To see how the training code is intended to be used, here is how you set up a network and train it on the training data for 2&nbsp;iterations with minibatch size&nbsp;30 and the default learning rate.

In [13]:
net = Network([784,200,10])
train_sgd(net, training_x, training_y, 10,10)


epoch = 0, test error rate = 0.0351
epoch = 1, test error rate = 0.0251
epoch = 2, test error rate = 0.0230
epoch = 3, test error rate = 0.0204
epoch = 4, test error rate = 0.0203
epoch = 5, test error rate = 0.0195
epoch = 6, test error rate = 0.0199
epoch = 7, test error rate = 0.0187
epoch = 8, test error rate = 0.0197
epoch = 9, test error rate = 0.0188


### Performance goal

Once you have a working network and training algorithm, you can compare the error rate of your network to the results on the [MNIST website](http://yann.lecun.com/exdb/mnist/).

**To get credit for this assignment, your network must achieve a test error rate of less than 2% at least once during the first 10 epochs of training.**

To tune your network, you can play around with the various training parameters: number of epochs, minibatch size, and learning rate. In addition to that, you can also make more substantial changes such as the following:

* Make the network wider (increase the size of a layer) or deeper (add more layers).
* Implement a different initialization strategy.
* Implement a regularization method or dropout.
* Implement an optimization algorithm with an adaptive learning rate, such as RMSProp or Adam.

## How to submit

When you have reached the performance goal, send this notebook to Marco to receive credit for the assignment. The notebook must be self-contained and must run without error.

In addition to your code, you are asked to submit a short text (less than 500&nbsp;words) in which you reflect on what you have done. Which specific choices did you make when tuning your network? How did these choices affect performance? You can enter your text in the cell below.

### Report

I would like to mention that I have done this lab by reusing some on my own material from project work of another course which I have done it in Coursera website. The course was part of Deep Learning Spacialization and it was the first course (Neural Networks and Deep Learning) in that specialization. 

I have used the vectorized implementation from there to implement the forward and backward propagation part of this lab. 

In my implementation I choose to have one hidden layer which has 200 nodes. I have tried different number of nodes and finaly I get to this number. 

In addition, during my trial and error, I started with zero initial matrices W and biases b but I did not get desired results. Then I used gaussian random initial values for both W and b in addition I multiplied it with different prefactor until I got close to the desired error but prefactor 0.001. 

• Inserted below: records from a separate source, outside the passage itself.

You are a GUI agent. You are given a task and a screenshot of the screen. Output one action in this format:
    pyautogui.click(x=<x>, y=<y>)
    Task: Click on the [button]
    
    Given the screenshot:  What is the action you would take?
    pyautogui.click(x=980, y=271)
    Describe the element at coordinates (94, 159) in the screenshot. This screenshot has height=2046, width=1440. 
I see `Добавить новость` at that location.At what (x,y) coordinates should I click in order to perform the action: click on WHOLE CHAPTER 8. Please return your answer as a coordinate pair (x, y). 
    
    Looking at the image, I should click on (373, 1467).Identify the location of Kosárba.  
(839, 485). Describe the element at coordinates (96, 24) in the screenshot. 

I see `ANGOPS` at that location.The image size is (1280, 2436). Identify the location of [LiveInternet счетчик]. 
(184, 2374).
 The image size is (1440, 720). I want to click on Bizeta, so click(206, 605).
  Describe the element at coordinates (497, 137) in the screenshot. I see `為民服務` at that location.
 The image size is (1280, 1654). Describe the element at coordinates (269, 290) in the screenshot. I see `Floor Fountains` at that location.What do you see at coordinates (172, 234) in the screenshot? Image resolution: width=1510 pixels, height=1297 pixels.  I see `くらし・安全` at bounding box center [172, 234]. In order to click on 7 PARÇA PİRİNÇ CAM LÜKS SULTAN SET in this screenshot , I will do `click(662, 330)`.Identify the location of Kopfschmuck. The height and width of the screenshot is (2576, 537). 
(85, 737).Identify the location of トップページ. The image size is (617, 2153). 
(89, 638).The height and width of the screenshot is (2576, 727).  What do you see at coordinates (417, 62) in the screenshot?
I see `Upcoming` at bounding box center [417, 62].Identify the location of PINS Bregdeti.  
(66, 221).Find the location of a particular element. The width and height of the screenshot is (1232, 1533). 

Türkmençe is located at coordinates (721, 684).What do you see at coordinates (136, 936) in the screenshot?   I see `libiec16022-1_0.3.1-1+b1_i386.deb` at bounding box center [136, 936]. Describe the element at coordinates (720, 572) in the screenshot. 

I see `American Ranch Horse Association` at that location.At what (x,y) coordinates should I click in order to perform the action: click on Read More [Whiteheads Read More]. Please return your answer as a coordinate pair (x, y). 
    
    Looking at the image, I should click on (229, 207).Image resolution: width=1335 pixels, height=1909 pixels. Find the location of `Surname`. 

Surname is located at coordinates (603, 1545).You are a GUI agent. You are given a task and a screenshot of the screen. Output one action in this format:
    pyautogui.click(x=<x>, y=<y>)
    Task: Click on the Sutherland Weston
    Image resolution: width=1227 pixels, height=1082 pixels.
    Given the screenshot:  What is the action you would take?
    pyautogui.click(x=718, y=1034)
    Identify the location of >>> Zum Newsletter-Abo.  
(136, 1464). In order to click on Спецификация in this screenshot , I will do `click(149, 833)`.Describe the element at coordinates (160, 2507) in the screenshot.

I have done searching for different learning rate and saw the effect that with larger values we have the zigzag behaviour and smaller values are not converging fast. I got my desired error rate by using learning rate 0.16.  

For the minibach size I search for large values around 100-300 in which I did not get the error rate below 2 percent. We I change it to smaller values I saw some promising reaction so I lower them to 10 and I got the result.

I was thinking that adding more layer will help to improve the performance but it was not what I observed when I added more hidden layers. For example if I add a layer with 50 nodes after my first hidden layer, the performance drops. 

This parameter tuning task seems to heuristic to me and I still need to get more about it.